[Document and screenshot pointing data]
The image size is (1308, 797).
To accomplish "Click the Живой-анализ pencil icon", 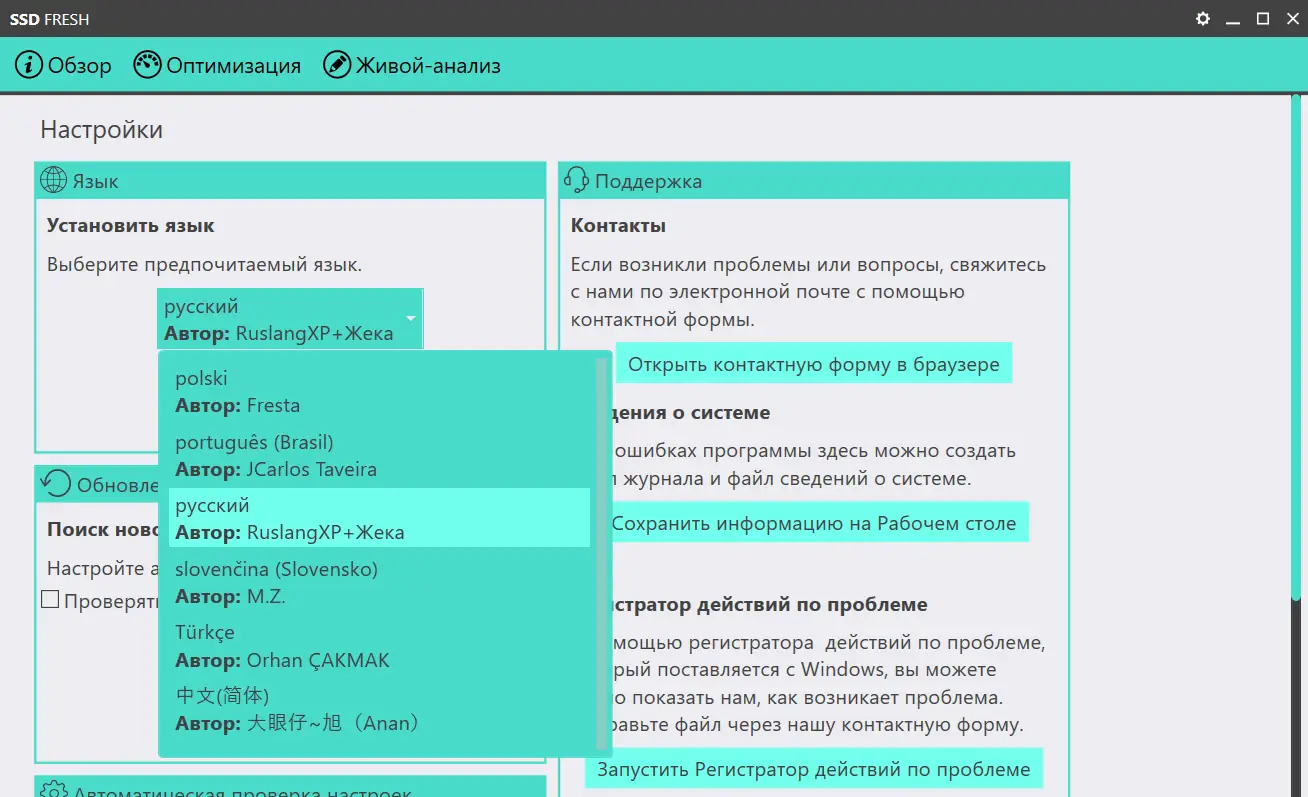I will pos(337,64).
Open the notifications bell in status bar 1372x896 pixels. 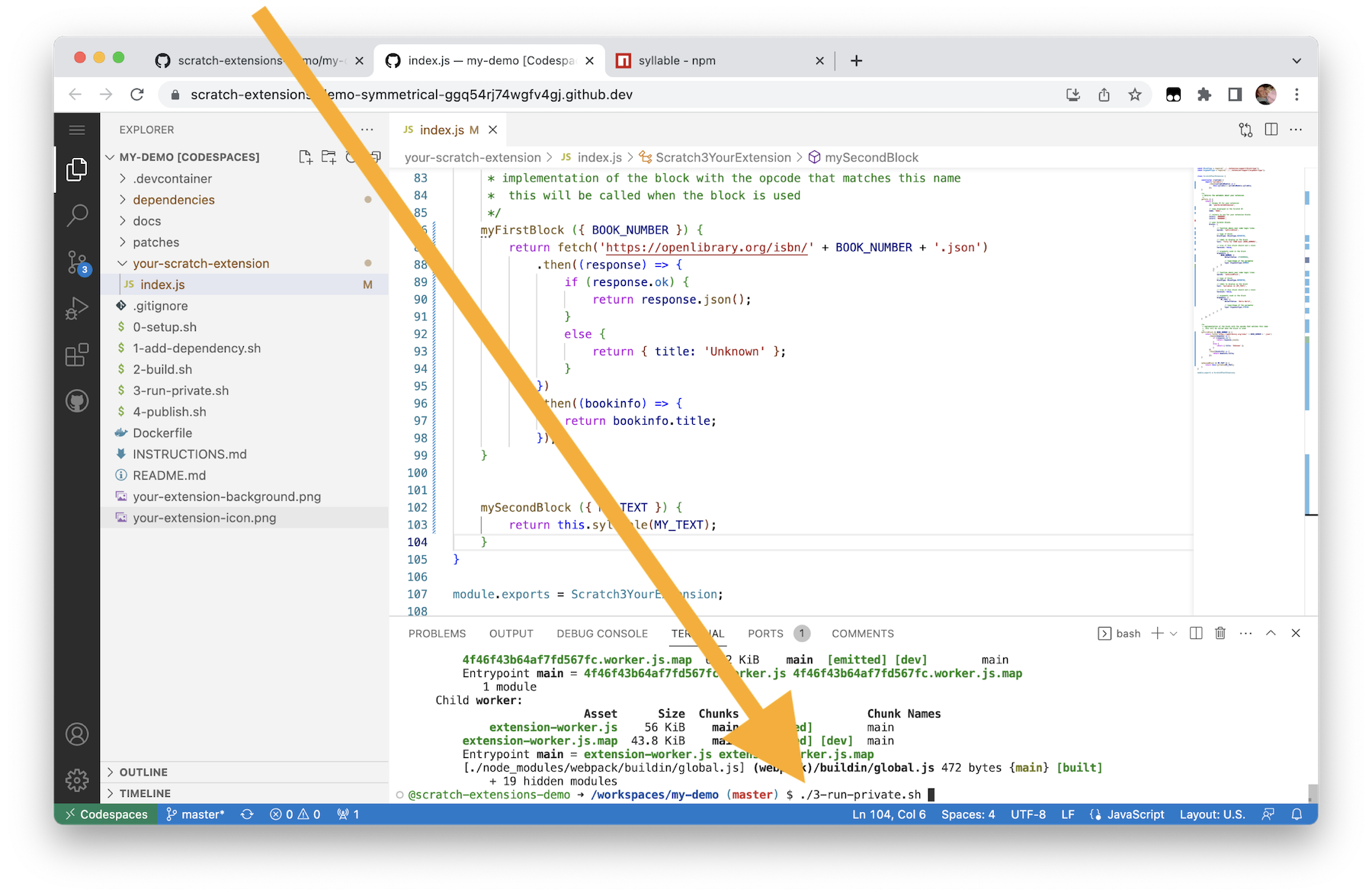[1297, 814]
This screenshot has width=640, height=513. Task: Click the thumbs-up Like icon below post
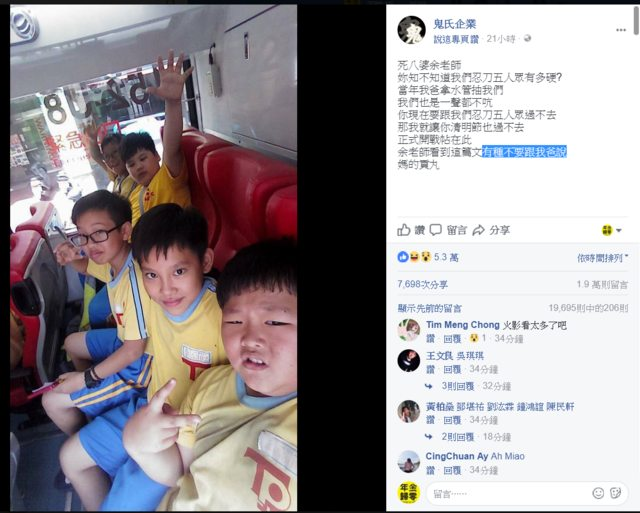tap(404, 230)
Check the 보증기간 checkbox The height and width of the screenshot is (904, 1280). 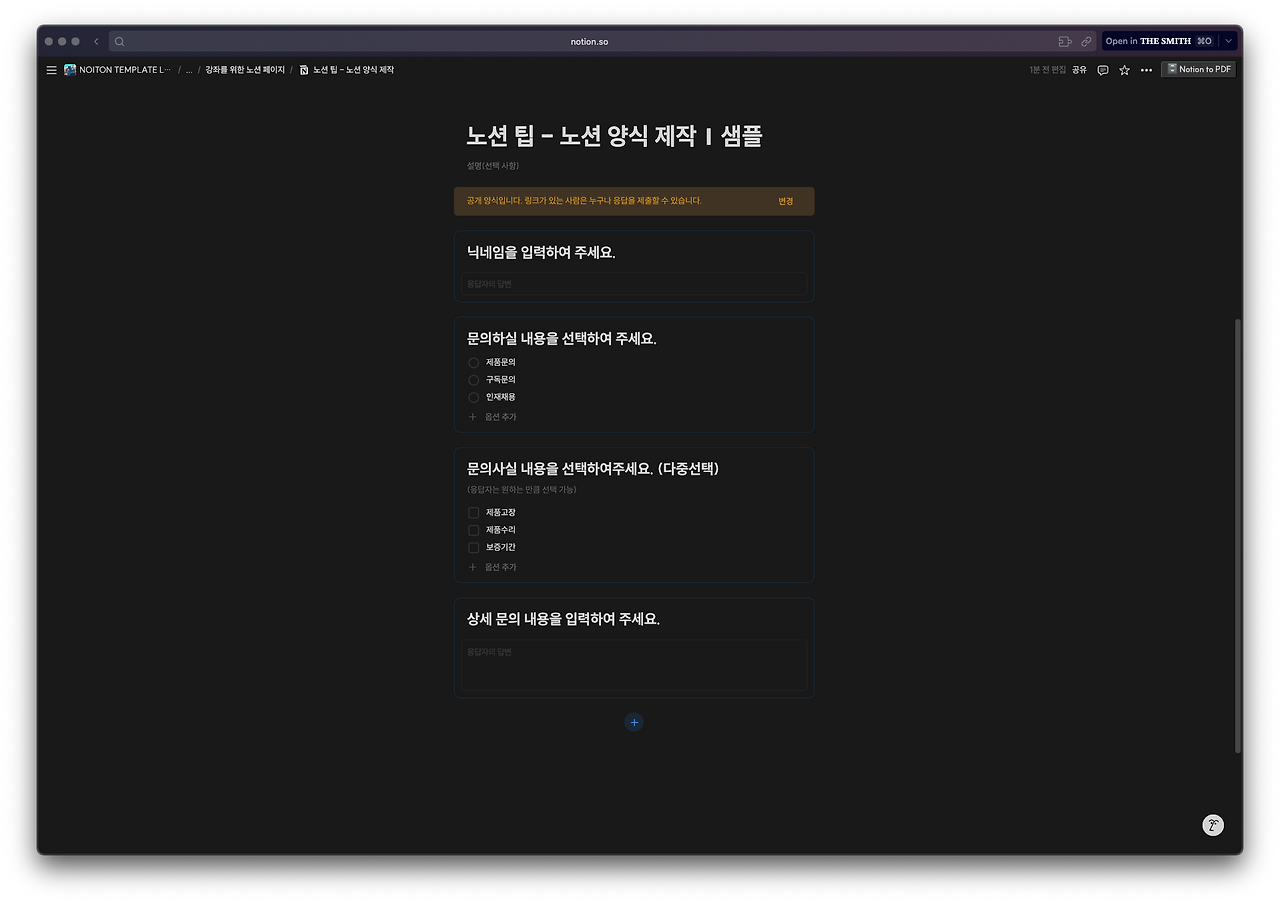point(472,547)
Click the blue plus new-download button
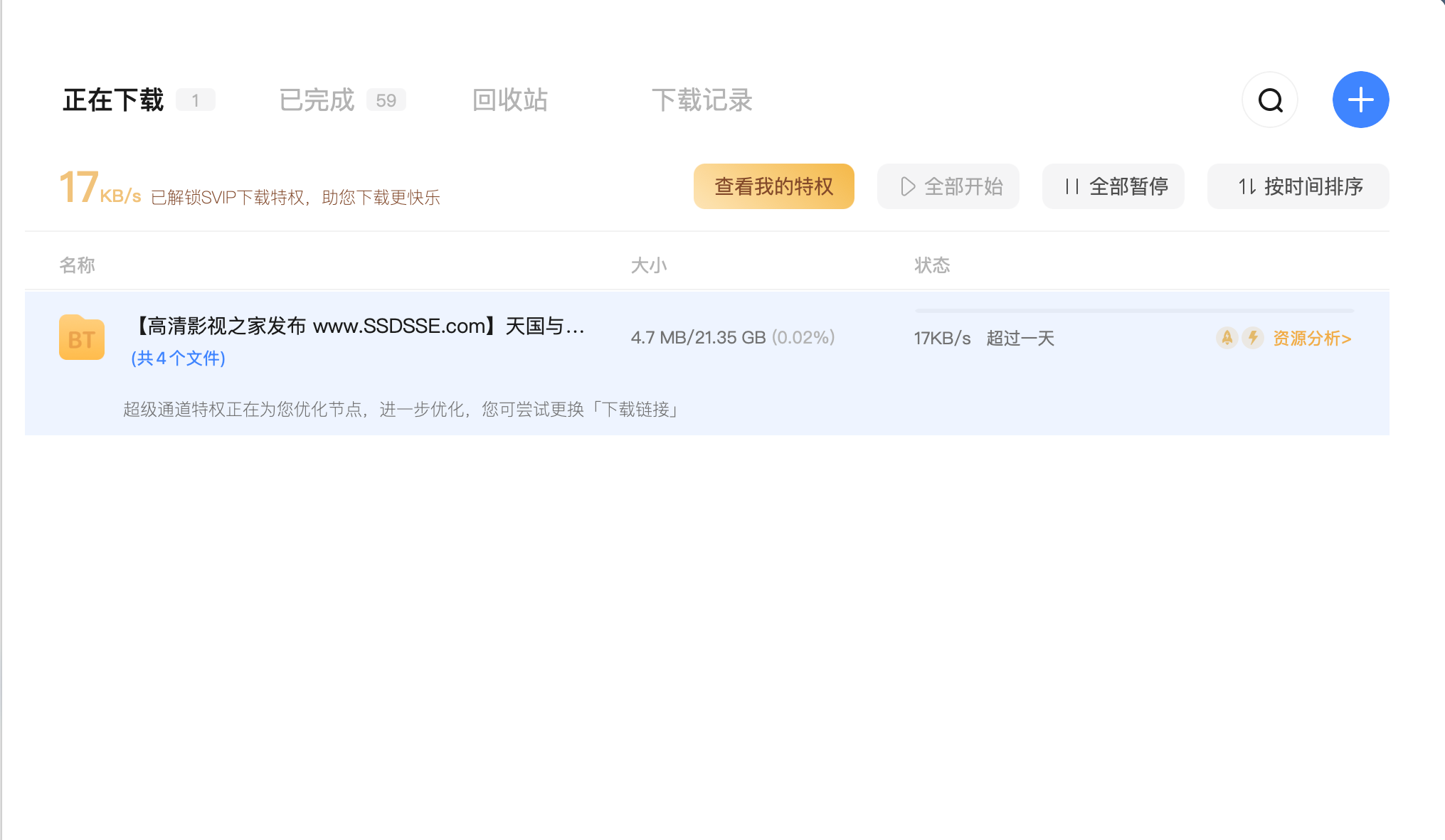This screenshot has width=1445, height=840. [1360, 100]
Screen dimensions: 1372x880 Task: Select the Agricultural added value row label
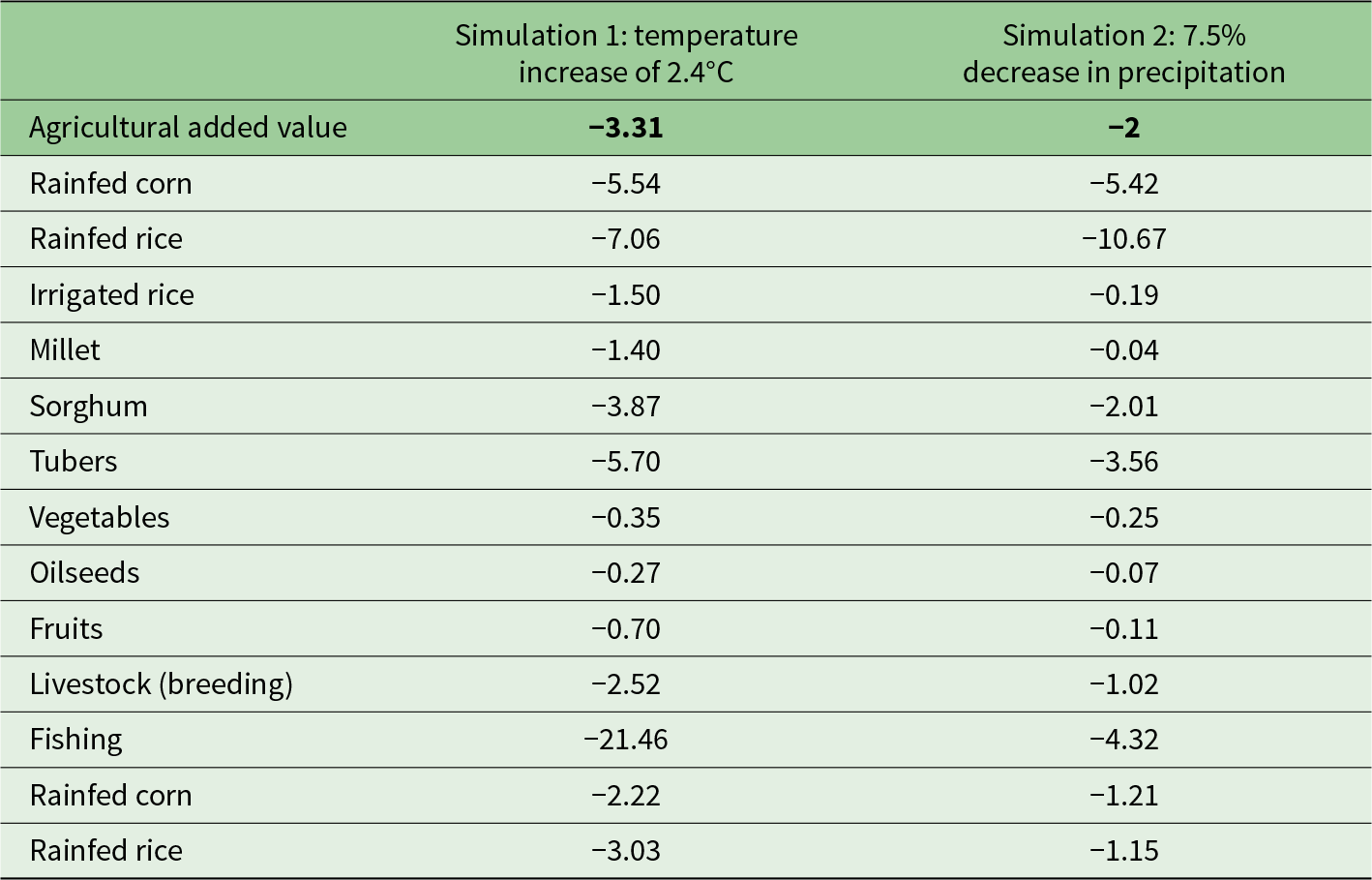pos(188,128)
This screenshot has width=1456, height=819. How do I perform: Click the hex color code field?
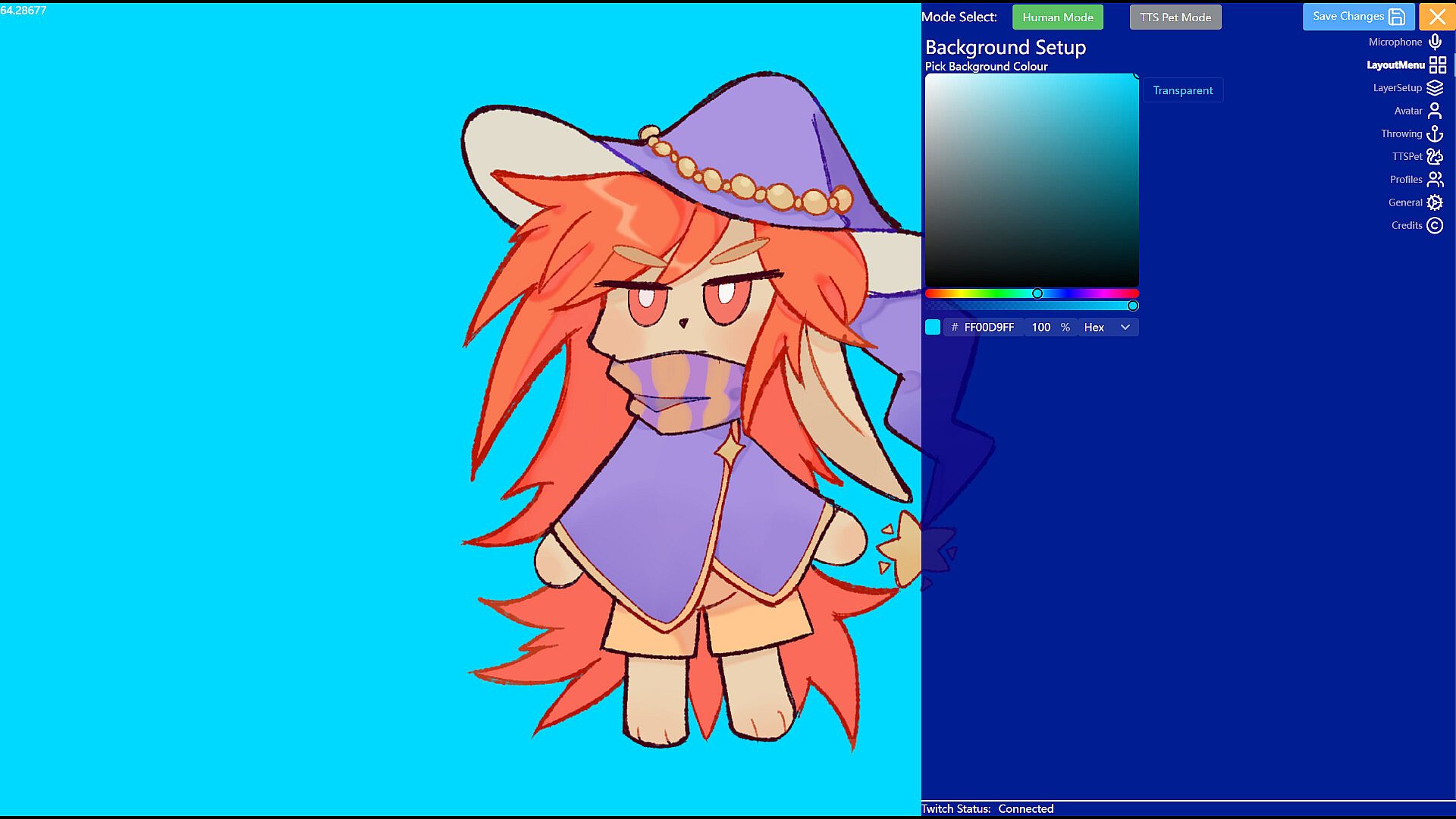pos(988,327)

*WORK INSTRUCTIONS*: Count the lines in the data above that contain the string "Task", treating case as significant, and reply with the number alone.

*SOLUTION BELOW*: 2